*Entries supplied*.
+-------+

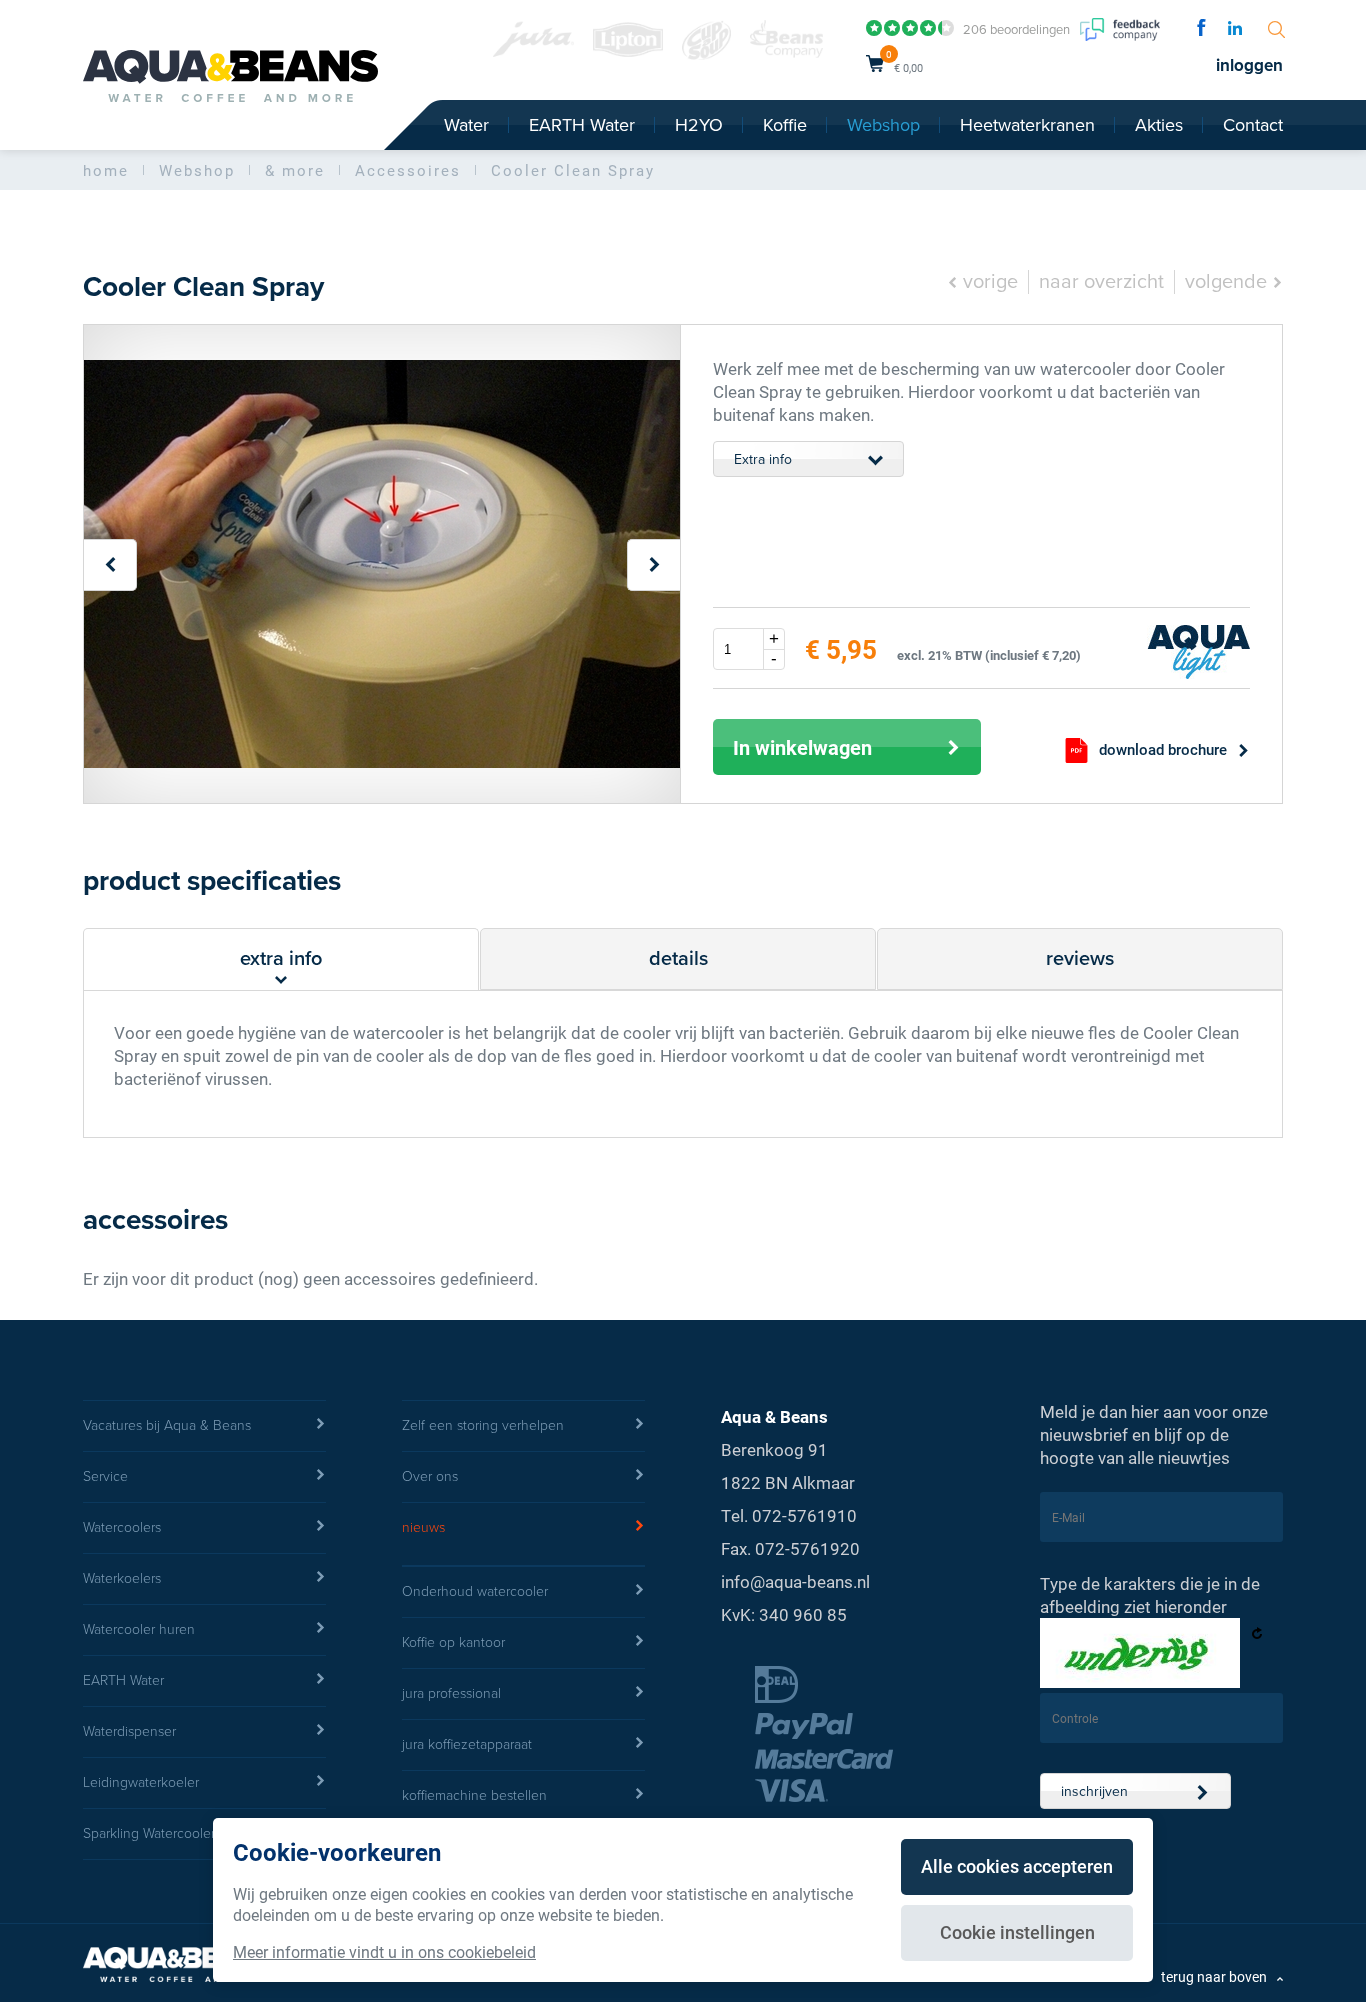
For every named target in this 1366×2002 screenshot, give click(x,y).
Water (466, 125)
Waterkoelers (122, 1578)
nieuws (423, 1527)
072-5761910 (804, 1515)
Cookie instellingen (1017, 1932)
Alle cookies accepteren (1017, 1866)
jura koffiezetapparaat (467, 1744)
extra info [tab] (281, 959)
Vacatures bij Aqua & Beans (167, 1425)
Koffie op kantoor (453, 1642)
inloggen (1249, 65)
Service (105, 1476)
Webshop (883, 125)
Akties (1159, 125)
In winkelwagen (802, 747)
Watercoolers (122, 1527)
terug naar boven (1214, 1976)
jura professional (451, 1693)
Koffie (785, 125)
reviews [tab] (1080, 959)
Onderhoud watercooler (475, 1591)
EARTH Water (582, 125)
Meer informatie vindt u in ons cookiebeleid (384, 1951)
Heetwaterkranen (1027, 125)
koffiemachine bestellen (474, 1795)
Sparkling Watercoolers (152, 1833)
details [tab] (678, 959)
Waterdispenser (129, 1731)
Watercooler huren (139, 1629)
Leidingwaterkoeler (141, 1782)
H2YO (699, 125)
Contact (1253, 125)
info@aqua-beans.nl (795, 1581)
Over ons (430, 1476)
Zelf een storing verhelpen (483, 1425)
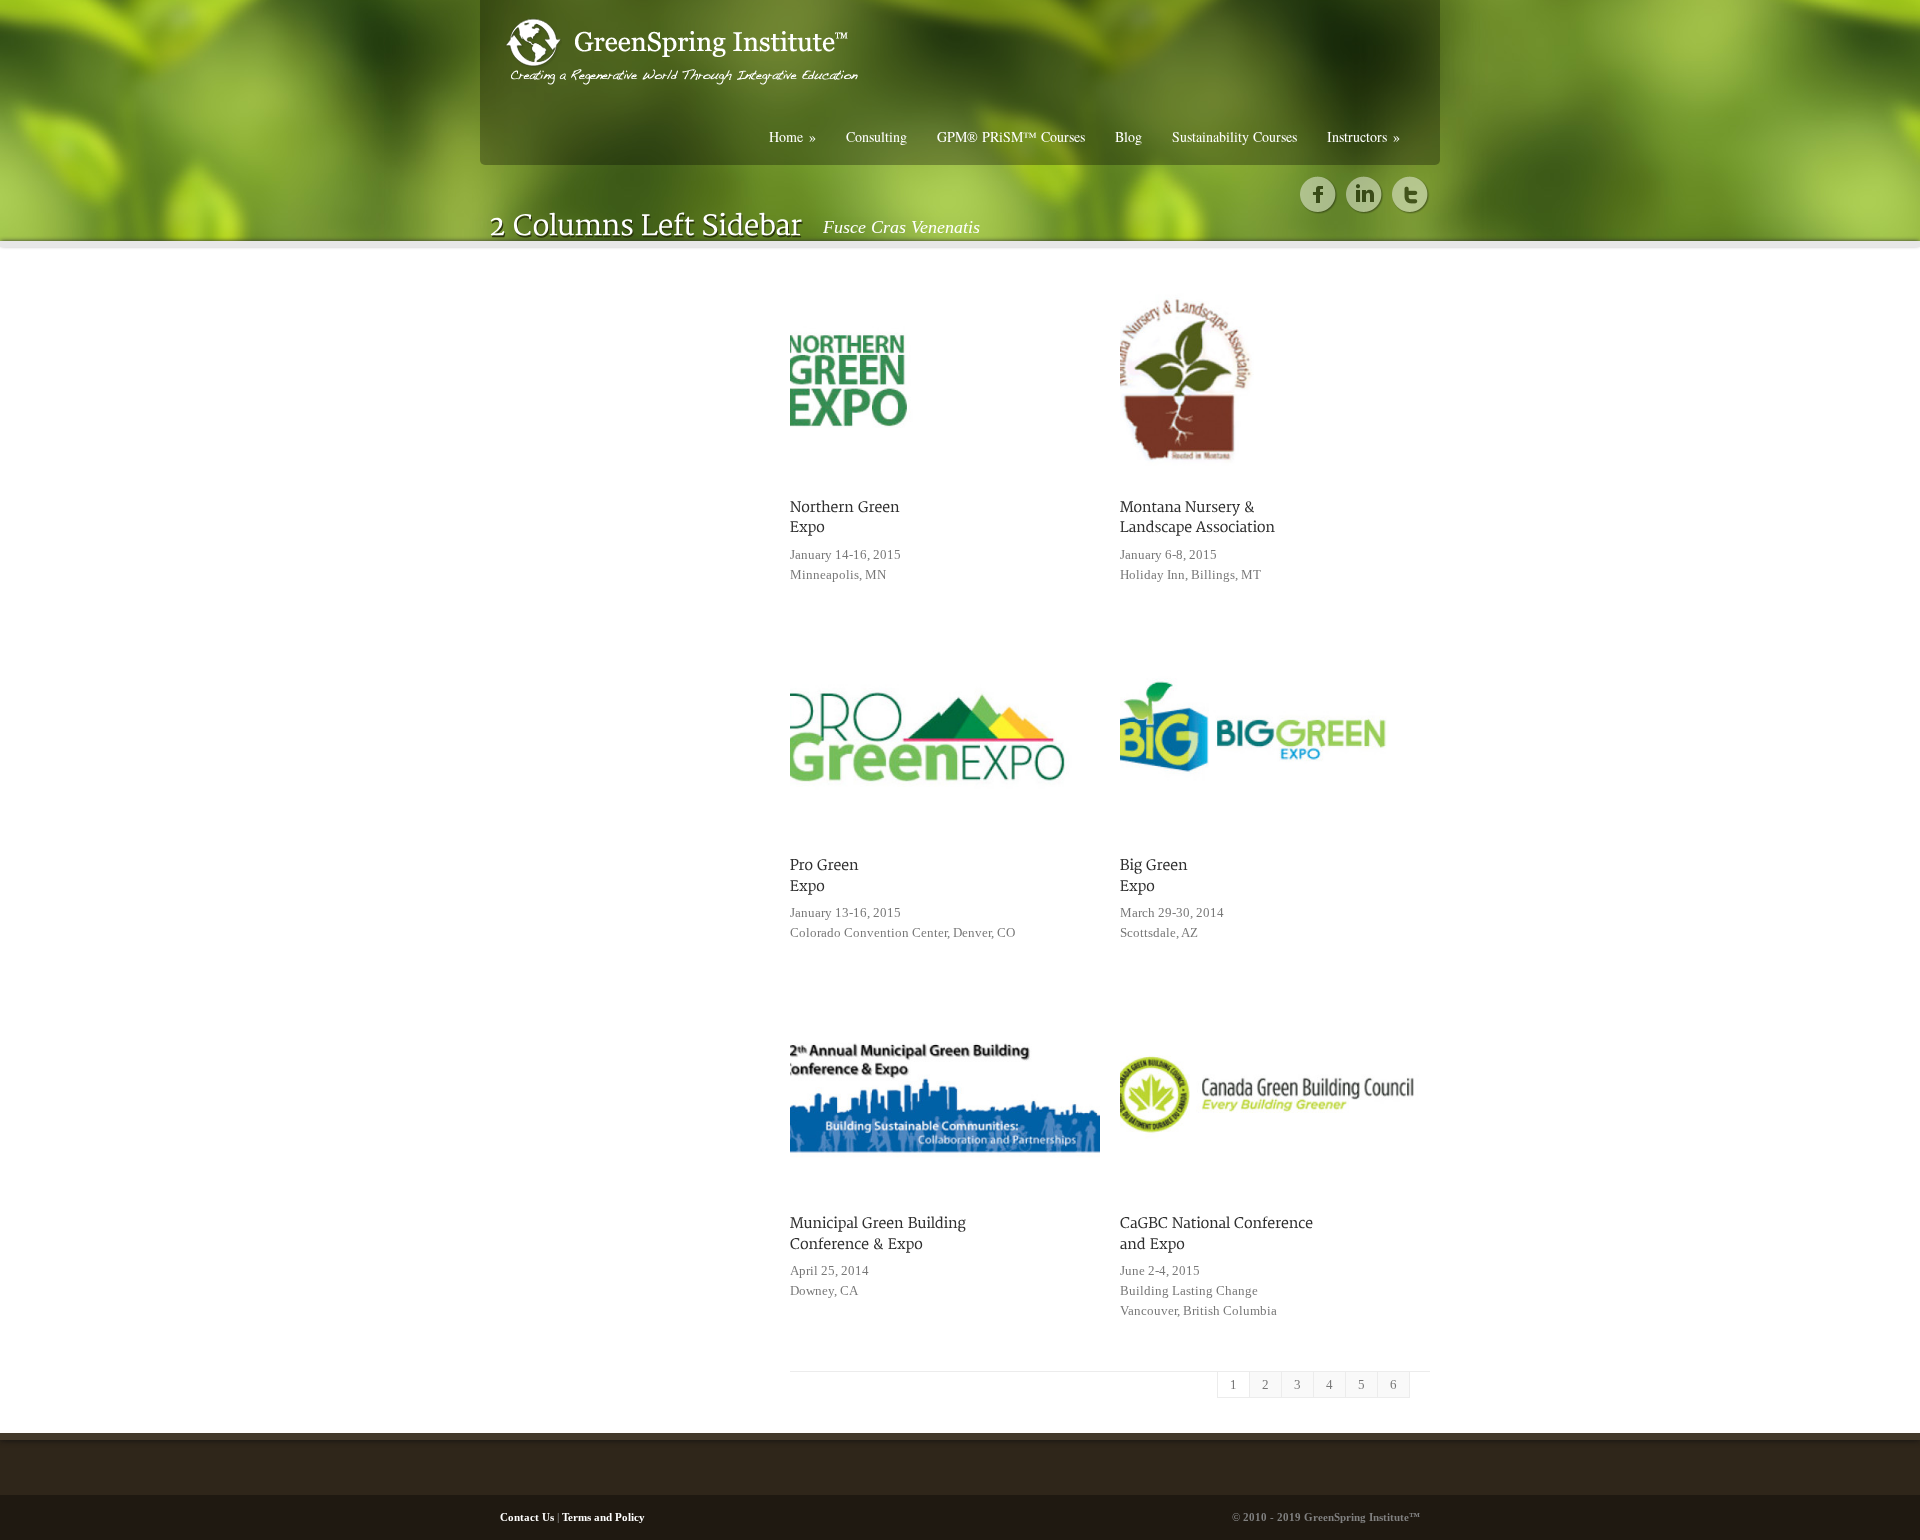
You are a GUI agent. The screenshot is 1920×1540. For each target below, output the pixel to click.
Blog (1128, 136)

+-------+

*What you have to do*.
Keep the pictures out of your answer, which should be the lines from the one with "Heetwaterkranen (1027, 125)" through the final line of the data, copied exactly.

*Result of the task*.
Heetwaterkranen (1027, 125)
koffiemachine bestellen (474, 1795)
Sparkling Watercoolers (152, 1833)
details [tab] (678, 959)
Waterdispenser (129, 1731)
Watercooler huren (139, 1629)
Leidingwaterkoeler (141, 1782)
H2YO (699, 125)
Contact (1253, 125)
info@aqua-beans.nl (795, 1581)
Over ons (430, 1476)
Zelf een storing verhelpen (483, 1425)
You are a GUI agent. The screenshot is 1920×1540. For each target below, output the pixel to click.
Blog (1128, 136)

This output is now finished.